Twelve of the seventeen patients displaying difficulty with impulse control were taking pramipexole at the time of symptom onset, and fifteen of them had taken that medication at some time. Five were taking ropinorole at time of symptom onset.
These behaviours usually began several months after onset of therapy (mean of 9.5 months) . Their frequency may have been underreported because of study design (perhaps they should have surveyed husbands/wives/partners as well).
The case reports provided in the Sleep journal study serve to underline what is at stake here, and emphasise why it is important to aggressively screen patients on these medications for these bevhaviours – behaviours to which they will seldom readily confess. Sometimes stories communicate better than figures:
Case Report: A 47 yr old woman reported concerning behaviours after she had been taking pramipexole at 0.50mg daily for 6 months. She lost an estimated $5000 on purchases from the shopping channel (‘ugly clothes and jewelry that I didn’t even need’) and set her alarm clock for the early morning hours ‘because I just couldn’t miss a sale’. She had food binges, eating an entire pizza or a dozen donuts at one sitting ‘even though I wasn’t hungry’. Sometimes she would stay up ‘all hours of the night’ cross stitching. Finally, she reported ‘being more risky’ by performing sexual acts in public. Although present for almost 2 years, these behaviours resolved completely in 1 to 2 months after pramipexole was discontinued.

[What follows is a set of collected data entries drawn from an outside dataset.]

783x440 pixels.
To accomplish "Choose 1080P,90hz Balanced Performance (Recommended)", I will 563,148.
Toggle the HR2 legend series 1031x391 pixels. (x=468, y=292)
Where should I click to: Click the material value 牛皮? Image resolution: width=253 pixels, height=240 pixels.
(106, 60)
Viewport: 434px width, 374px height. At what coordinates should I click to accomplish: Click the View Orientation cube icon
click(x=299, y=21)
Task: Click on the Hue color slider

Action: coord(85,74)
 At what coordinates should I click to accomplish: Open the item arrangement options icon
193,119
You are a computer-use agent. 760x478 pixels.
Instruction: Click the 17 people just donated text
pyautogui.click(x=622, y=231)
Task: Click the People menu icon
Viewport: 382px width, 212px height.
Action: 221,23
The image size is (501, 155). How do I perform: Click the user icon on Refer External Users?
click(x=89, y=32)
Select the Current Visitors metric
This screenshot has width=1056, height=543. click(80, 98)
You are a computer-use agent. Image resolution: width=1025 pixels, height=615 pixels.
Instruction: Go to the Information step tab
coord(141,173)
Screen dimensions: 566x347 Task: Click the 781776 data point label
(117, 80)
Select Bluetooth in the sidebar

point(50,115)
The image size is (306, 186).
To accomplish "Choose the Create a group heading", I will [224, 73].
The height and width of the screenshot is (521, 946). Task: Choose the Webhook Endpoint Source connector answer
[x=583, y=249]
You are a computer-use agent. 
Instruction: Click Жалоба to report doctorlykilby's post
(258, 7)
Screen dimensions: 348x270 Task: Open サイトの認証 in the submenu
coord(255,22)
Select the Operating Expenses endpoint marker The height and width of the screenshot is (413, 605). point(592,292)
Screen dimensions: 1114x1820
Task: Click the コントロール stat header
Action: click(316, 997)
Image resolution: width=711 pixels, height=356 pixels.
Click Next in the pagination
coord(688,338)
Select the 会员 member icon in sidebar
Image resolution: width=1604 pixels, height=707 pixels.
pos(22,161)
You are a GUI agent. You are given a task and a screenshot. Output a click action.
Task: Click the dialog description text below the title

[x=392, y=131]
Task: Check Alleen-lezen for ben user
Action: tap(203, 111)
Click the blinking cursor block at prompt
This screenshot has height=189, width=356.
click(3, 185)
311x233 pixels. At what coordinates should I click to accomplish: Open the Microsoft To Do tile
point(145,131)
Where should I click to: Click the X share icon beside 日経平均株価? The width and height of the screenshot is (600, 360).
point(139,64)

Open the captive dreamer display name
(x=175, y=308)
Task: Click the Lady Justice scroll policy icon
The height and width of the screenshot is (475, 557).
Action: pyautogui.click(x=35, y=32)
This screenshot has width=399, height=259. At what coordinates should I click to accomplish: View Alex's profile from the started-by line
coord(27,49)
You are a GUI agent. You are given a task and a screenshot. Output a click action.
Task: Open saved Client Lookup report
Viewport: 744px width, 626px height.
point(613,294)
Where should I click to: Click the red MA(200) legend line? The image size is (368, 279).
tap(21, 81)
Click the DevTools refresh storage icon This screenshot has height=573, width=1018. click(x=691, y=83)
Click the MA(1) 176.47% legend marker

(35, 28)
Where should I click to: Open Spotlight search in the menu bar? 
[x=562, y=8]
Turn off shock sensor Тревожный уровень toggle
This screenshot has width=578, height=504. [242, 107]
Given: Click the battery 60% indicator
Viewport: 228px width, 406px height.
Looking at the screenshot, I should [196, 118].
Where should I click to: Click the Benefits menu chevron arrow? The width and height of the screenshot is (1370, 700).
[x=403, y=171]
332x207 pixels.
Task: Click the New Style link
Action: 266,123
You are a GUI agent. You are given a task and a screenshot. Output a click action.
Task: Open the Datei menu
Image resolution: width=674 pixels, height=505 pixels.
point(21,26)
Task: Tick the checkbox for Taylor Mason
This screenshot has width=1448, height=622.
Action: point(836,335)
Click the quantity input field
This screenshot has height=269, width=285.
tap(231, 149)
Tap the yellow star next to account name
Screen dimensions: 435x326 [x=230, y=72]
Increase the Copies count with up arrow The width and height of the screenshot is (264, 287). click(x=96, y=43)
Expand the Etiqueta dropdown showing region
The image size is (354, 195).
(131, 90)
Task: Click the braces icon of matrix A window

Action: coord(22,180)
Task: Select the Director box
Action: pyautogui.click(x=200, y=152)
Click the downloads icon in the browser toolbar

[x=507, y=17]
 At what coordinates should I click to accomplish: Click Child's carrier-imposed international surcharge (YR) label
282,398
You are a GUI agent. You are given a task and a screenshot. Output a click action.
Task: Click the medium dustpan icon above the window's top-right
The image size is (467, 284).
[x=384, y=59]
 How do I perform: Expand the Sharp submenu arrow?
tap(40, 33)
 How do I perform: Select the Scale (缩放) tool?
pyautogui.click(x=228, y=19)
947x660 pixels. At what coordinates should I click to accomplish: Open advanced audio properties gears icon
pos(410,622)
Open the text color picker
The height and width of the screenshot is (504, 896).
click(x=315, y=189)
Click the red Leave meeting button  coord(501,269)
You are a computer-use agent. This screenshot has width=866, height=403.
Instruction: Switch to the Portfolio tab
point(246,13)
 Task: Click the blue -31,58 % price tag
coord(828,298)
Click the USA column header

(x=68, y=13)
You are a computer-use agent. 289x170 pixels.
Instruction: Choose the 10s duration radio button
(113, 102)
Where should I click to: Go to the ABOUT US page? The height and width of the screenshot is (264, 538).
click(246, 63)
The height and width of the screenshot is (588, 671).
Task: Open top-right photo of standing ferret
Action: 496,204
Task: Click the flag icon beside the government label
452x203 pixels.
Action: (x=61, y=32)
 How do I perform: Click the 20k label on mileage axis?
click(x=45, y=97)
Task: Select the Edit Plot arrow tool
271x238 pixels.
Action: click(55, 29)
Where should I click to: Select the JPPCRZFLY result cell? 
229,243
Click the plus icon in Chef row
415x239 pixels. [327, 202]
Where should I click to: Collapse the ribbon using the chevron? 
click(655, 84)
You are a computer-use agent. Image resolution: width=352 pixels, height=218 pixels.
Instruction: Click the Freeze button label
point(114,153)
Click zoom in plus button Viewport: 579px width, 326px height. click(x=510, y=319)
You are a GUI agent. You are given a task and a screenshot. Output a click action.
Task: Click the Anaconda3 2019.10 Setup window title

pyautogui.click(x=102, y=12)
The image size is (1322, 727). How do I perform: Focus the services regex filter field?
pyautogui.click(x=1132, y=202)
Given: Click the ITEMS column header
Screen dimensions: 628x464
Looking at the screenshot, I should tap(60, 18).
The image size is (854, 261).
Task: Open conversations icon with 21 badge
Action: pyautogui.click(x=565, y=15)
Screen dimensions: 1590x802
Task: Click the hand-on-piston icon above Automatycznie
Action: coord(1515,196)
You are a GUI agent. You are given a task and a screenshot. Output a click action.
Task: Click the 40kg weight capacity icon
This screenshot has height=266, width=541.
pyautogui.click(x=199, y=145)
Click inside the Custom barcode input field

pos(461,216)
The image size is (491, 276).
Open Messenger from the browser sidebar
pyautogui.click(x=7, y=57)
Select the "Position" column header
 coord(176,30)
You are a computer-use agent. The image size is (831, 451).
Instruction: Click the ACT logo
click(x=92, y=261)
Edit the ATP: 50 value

Case Report: A 59 yr old man is dealing with ongoing litigation related to inappropriate sexual behaviours involving the Internet that prompted police to raid his home, much to the shock of his wife and grandchildren. He gained more than 200pounds with food binges, his wife constantly returned unneeded purchases to the store, asnd he spent 10 to 12 hours per day on the computer in chat rooms, playing games and viewing pornography. All of the behaviours started within a year of his taking ropinirole, 4.0mg daily, and resolved quickly when he was taken off the medication.
Pramipexole can be tremendously effective in treatment of restless legs syndrome. The potential for associated problems with impulse control must not, however, be taken lightly.